§ Exercise directions
Return every line of the data exactly as it appears.

(Source data begins)

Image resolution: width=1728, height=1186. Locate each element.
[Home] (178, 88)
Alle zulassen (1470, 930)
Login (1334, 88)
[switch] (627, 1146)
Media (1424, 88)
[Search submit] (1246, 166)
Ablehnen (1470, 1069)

(Source data ends)

§ Reply
Image resolution: width=1728, height=1186. Locate each element.
[Home] (178, 88)
Alle zulassen (1470, 930)
Login (1334, 88)
[switch] (627, 1146)
Media (1424, 88)
[Search submit] (1246, 166)
Ablehnen (1470, 1069)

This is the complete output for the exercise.